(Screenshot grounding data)
-- Opening Marker --

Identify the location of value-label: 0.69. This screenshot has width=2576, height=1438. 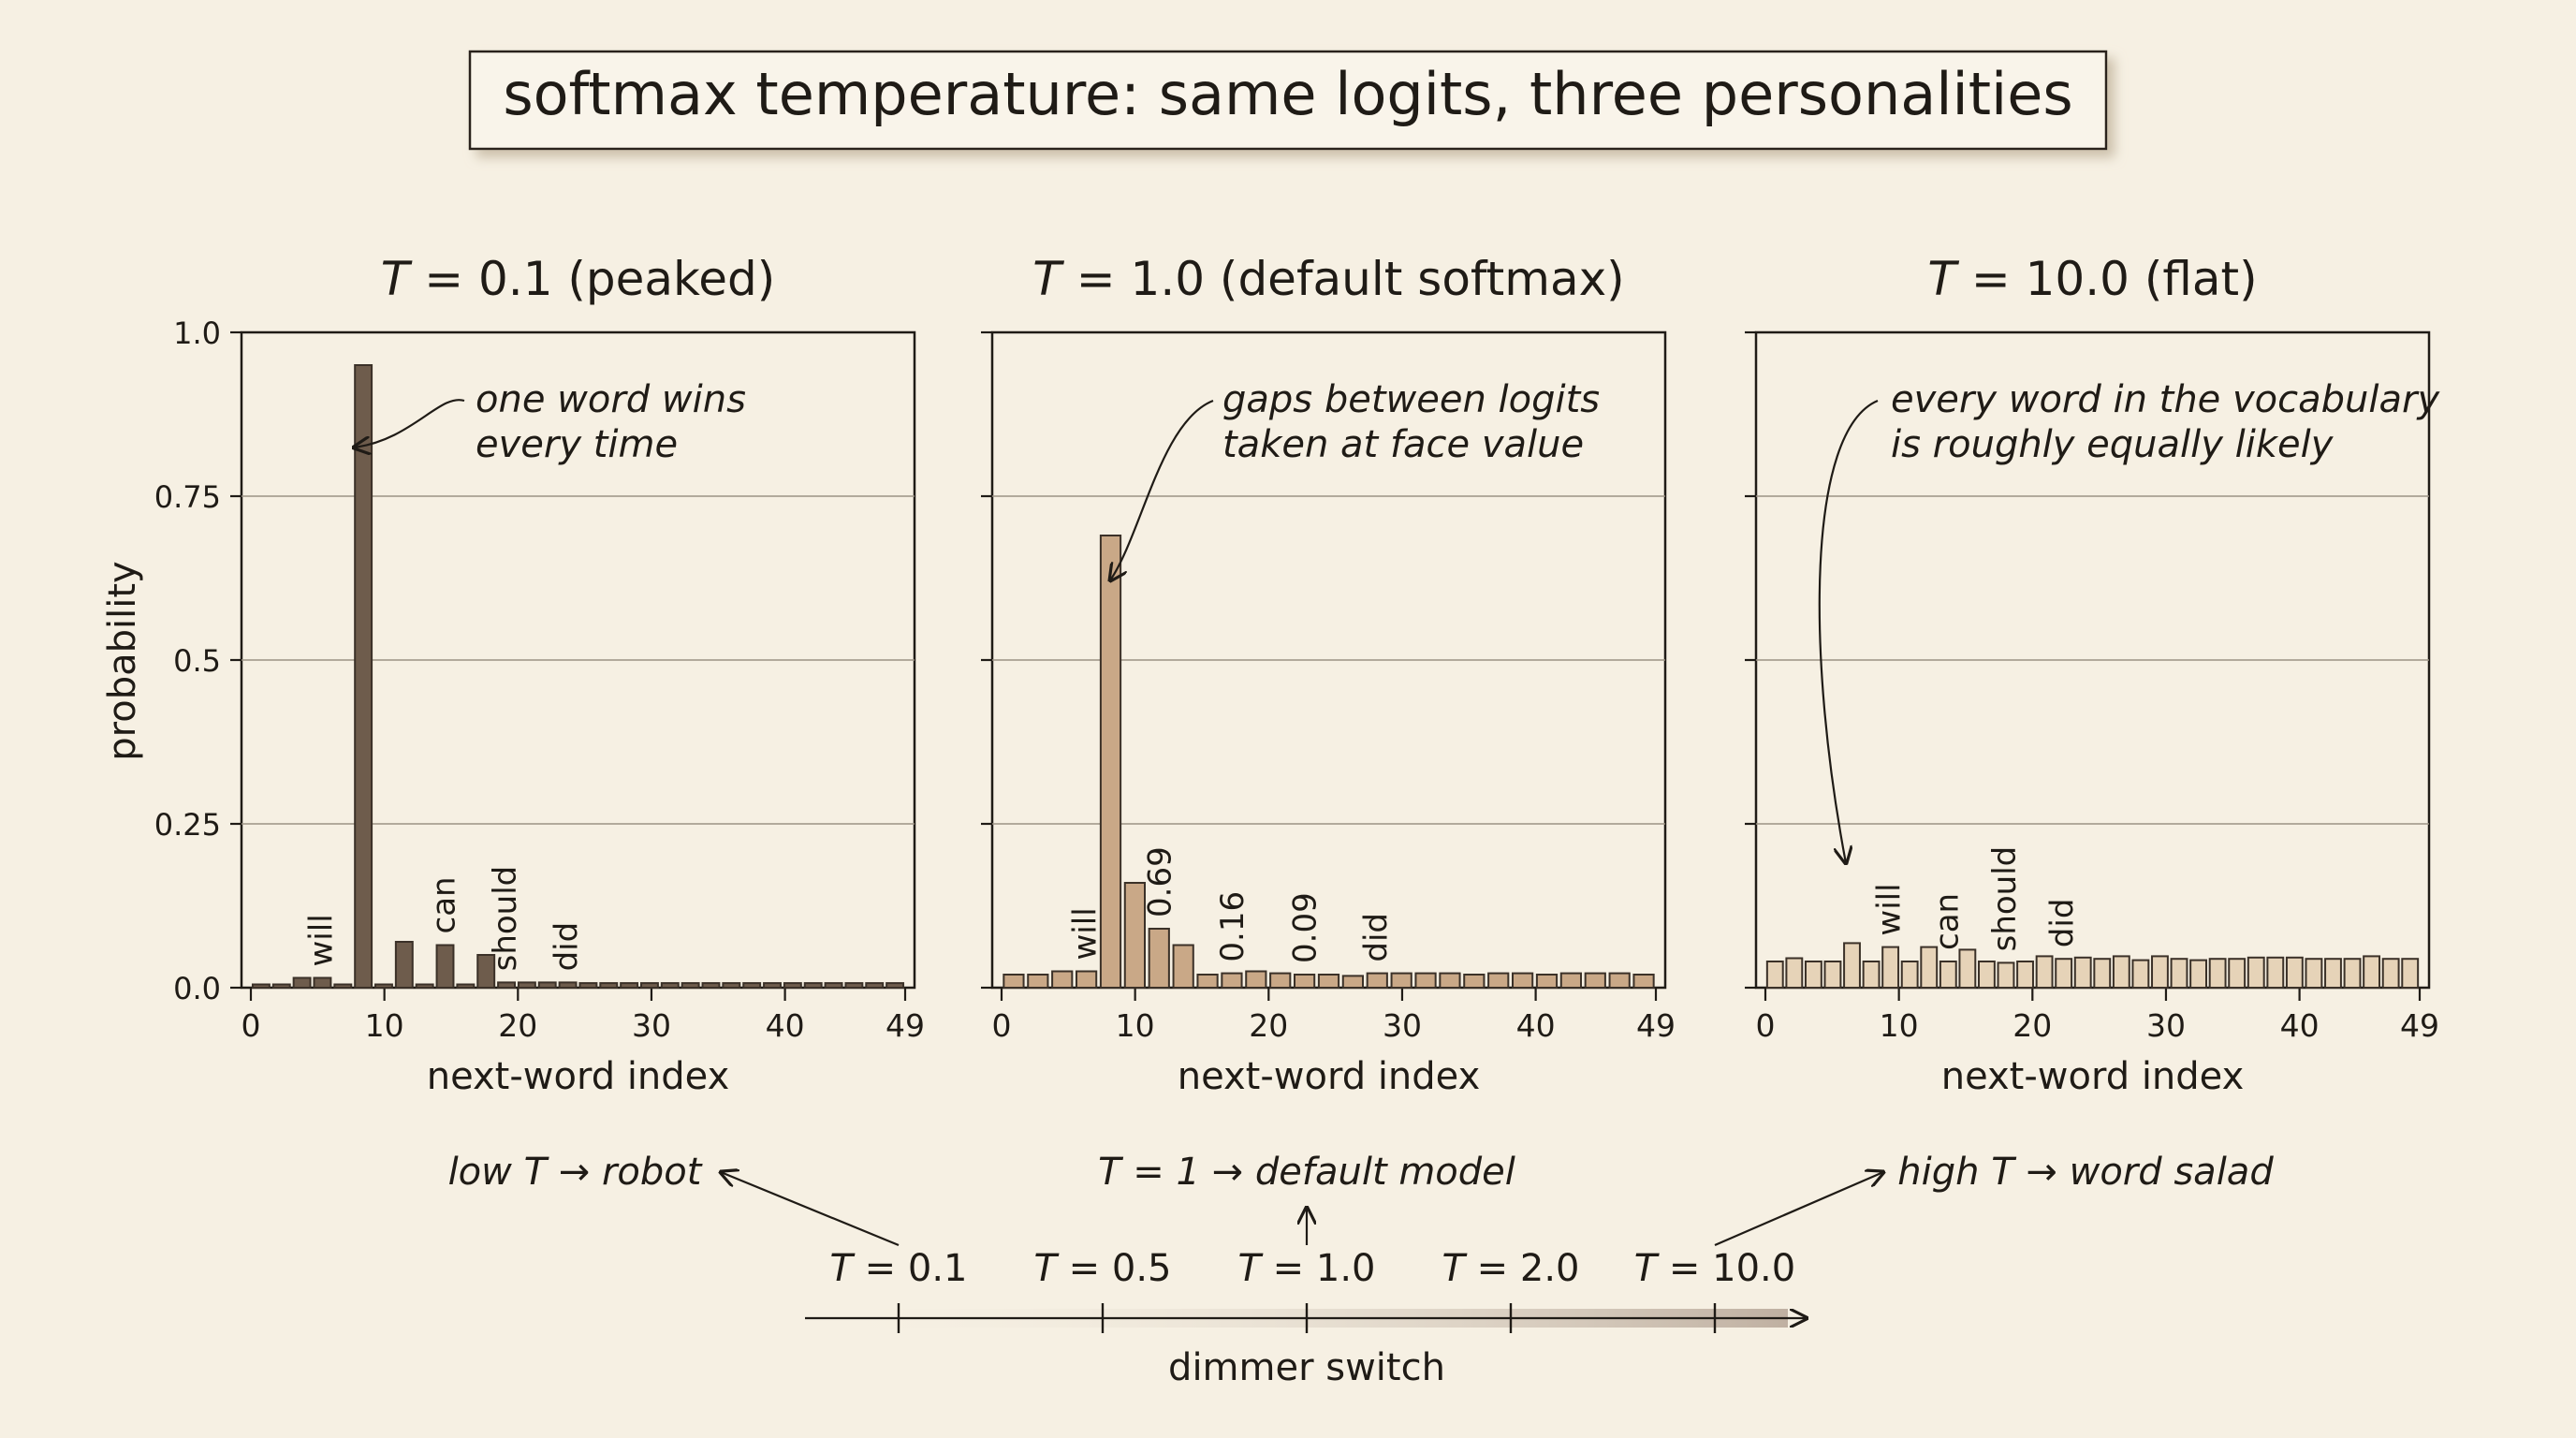
(1160, 882).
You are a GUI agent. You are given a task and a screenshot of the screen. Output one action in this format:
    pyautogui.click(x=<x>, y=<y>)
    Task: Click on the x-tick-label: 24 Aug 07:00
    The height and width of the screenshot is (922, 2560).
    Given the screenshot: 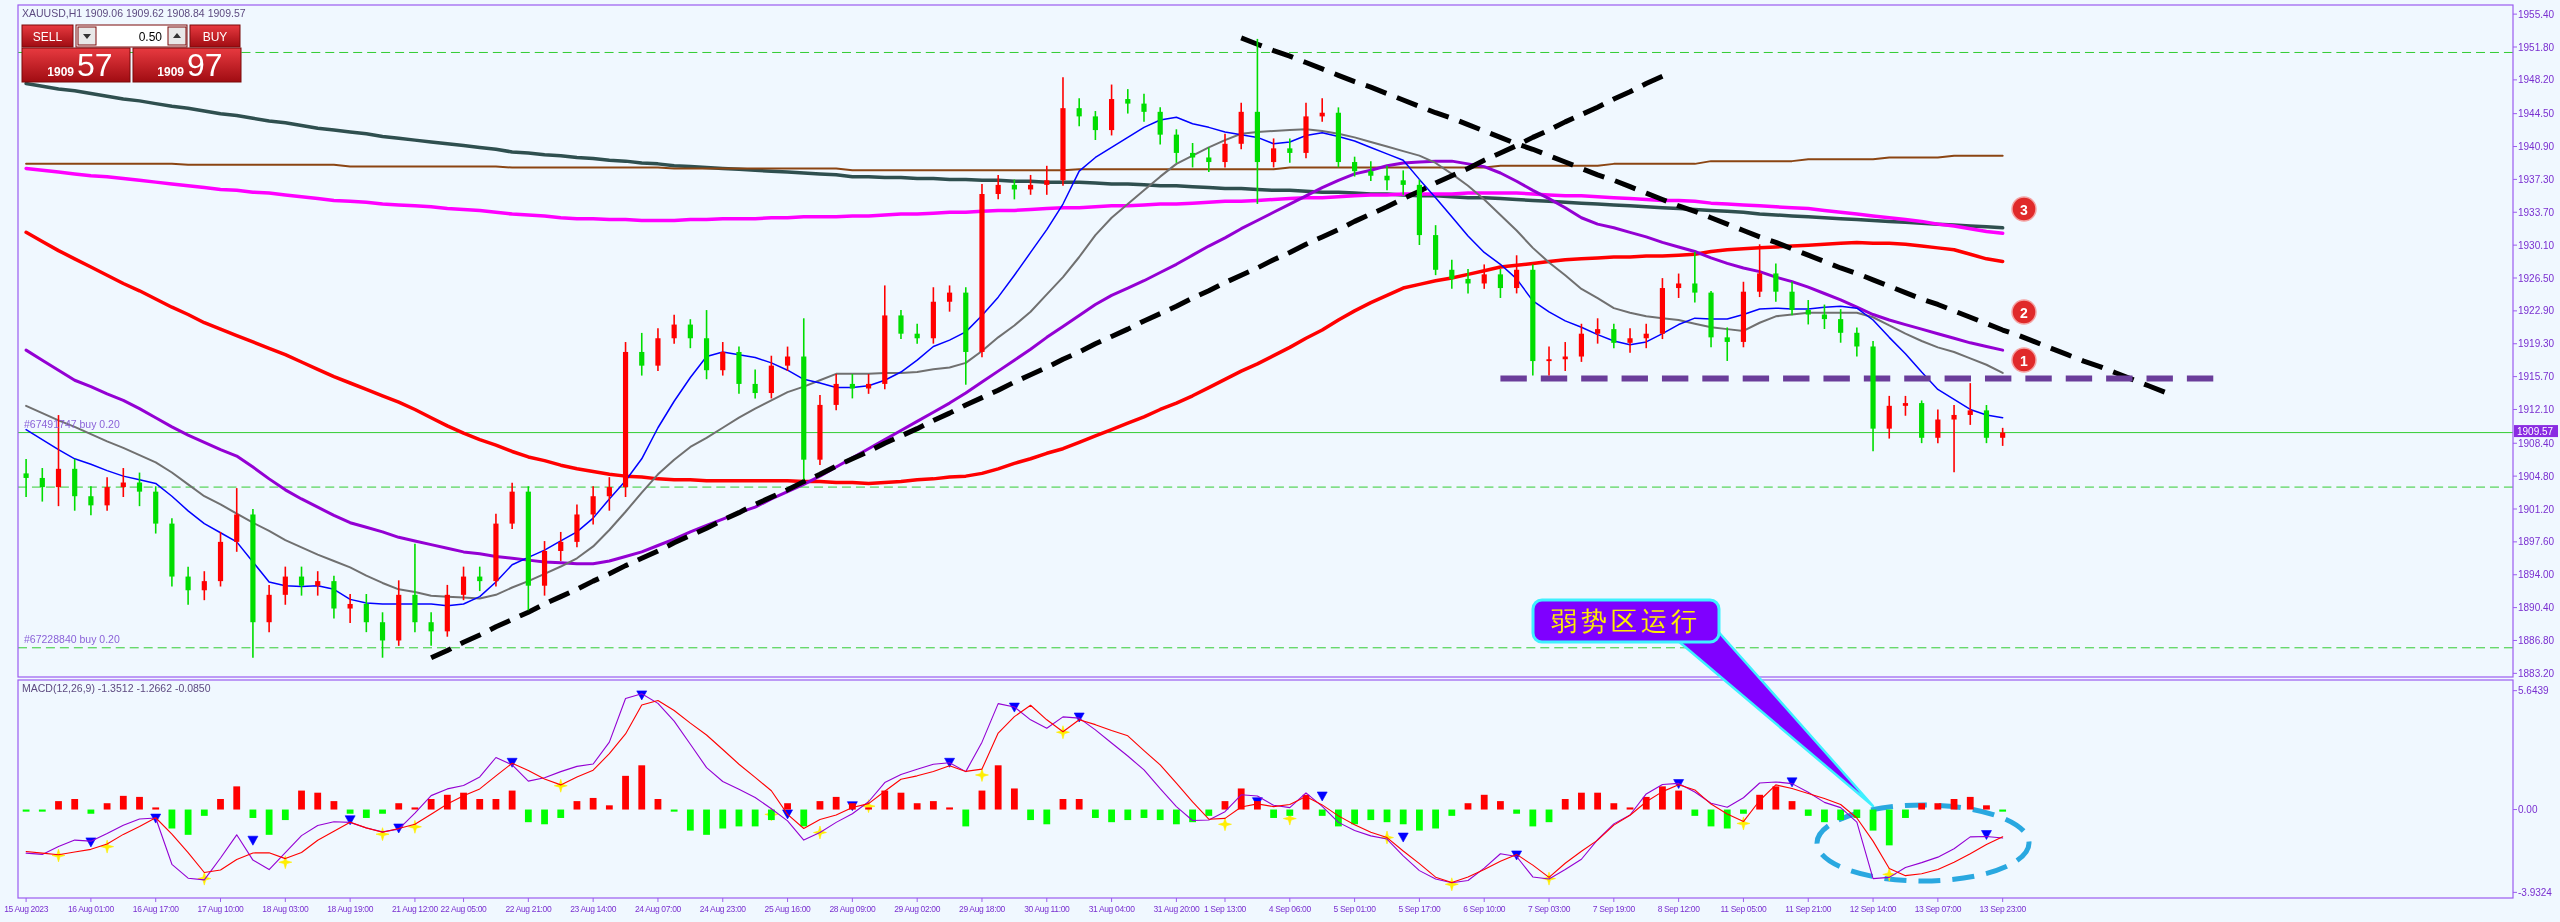 What is the action you would take?
    pyautogui.click(x=658, y=909)
    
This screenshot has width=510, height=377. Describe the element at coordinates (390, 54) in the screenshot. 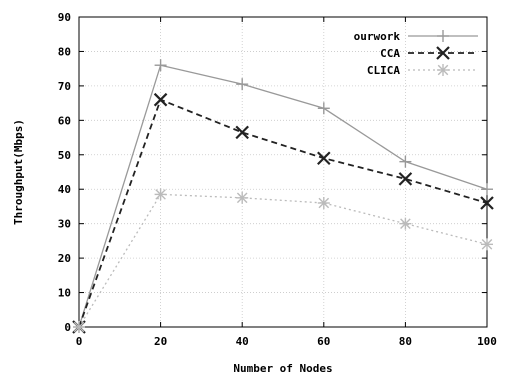

I see `legend-label-cca: CCA` at that location.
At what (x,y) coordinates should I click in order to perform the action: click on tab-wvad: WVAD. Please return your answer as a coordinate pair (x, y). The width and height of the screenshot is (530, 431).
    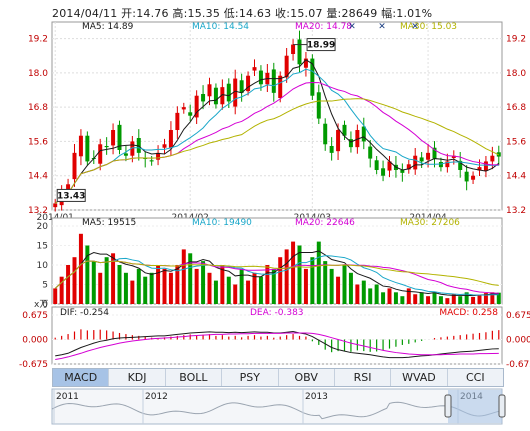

-- Closing Marker --

Put the listing, from the line containing "This screenshot has width=510, height=377." through the end of the listing, into a Markdown table with the columns Nr and Line. Skip blank lines and leave out the pictures.

## THE ANSWER
| Nr | Line |
|---|---|
| 1 | This screenshot has width=510, height=377. Describe the element at coordinates (390, 54) in the screenshot.  |
| 2 | I see `legend-label-cca: CCA` at that location. |
| 3 | At what (x,y) coordinates should I click in order to perform the action: click on tab-wvad: WVAD. Please return your answer as a coordinate pair (x, y). The width and height of the screenshot is (530, 431). |